AUFGABENSTELLUNG:
Schreibe die folgenden Datensätze erneut ab und ersetze darin "Identify the location of" durch "Determine the position of". Alles andere bleibt unverändert.

DATENAUFLISTUNG:
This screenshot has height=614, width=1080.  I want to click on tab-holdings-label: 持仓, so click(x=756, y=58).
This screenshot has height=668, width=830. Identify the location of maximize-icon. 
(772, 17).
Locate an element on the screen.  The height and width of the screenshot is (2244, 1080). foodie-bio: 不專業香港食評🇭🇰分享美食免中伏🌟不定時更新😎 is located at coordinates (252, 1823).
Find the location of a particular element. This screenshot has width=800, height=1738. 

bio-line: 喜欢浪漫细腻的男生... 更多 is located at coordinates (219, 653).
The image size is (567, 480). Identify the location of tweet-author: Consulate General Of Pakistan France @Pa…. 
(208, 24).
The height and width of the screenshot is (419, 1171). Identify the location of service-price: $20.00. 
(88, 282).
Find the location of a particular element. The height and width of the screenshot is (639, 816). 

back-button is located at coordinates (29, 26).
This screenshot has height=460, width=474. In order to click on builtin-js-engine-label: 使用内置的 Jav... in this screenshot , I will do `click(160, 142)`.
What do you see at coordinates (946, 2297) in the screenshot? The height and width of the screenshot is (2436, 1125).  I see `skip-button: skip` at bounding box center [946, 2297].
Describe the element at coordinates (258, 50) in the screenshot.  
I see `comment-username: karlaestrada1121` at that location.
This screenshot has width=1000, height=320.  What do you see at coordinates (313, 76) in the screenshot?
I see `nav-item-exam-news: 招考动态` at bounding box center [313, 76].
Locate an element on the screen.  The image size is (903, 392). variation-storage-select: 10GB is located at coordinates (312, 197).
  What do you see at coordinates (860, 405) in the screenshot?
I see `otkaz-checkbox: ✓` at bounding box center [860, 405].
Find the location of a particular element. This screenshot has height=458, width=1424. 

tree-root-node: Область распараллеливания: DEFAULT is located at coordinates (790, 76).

ERGEBNIS DER AUFGABE:
This screenshot has height=614, width=1080.  I want to click on tab-holdings-label: 持仓, so click(x=756, y=58).
This screenshot has height=668, width=830. Determine the position of maximize-icon. 
(772, 17).
Locate an element on the screen.  The height and width of the screenshot is (2244, 1080). foodie-bio: 不專業香港食評🇭🇰分享美食免中伏🌟不定時更新😎 is located at coordinates (252, 1823).
Find the location of a particular element. This screenshot has width=800, height=1738. 

bio-line: 喜欢浪漫细腻的男生... 更多 is located at coordinates (219, 653).
The image size is (567, 480). Determine the position of tweet-author: Consulate General Of Pakistan France @Pa…. 
(208, 24).
The height and width of the screenshot is (419, 1171). Determine the position of service-price: $20.00. 
(88, 282).
Find the location of a particular element. The height and width of the screenshot is (639, 816). 

back-button is located at coordinates (29, 26).
This screenshot has height=460, width=474. In order to click on builtin-js-engine-label: 使用内置的 Jav... in this screenshot , I will do `click(160, 142)`.
What do you see at coordinates (946, 2297) in the screenshot? The height and width of the screenshot is (2436, 1125).  I see `skip-button: skip` at bounding box center [946, 2297].
Describe the element at coordinates (258, 50) in the screenshot.  
I see `comment-username: karlaestrada1121` at that location.
This screenshot has width=1000, height=320.  What do you see at coordinates (313, 76) in the screenshot?
I see `nav-item-exam-news: 招考动态` at bounding box center [313, 76].
Locate an element on the screen.  The image size is (903, 392). variation-storage-select: 10GB is located at coordinates (312, 197).
  What do you see at coordinates (860, 405) in the screenshot?
I see `otkaz-checkbox: ✓` at bounding box center [860, 405].
Find the location of a particular element. This screenshot has height=458, width=1424. 

tree-root-node: Область распараллеливания: DEFAULT is located at coordinates (790, 76).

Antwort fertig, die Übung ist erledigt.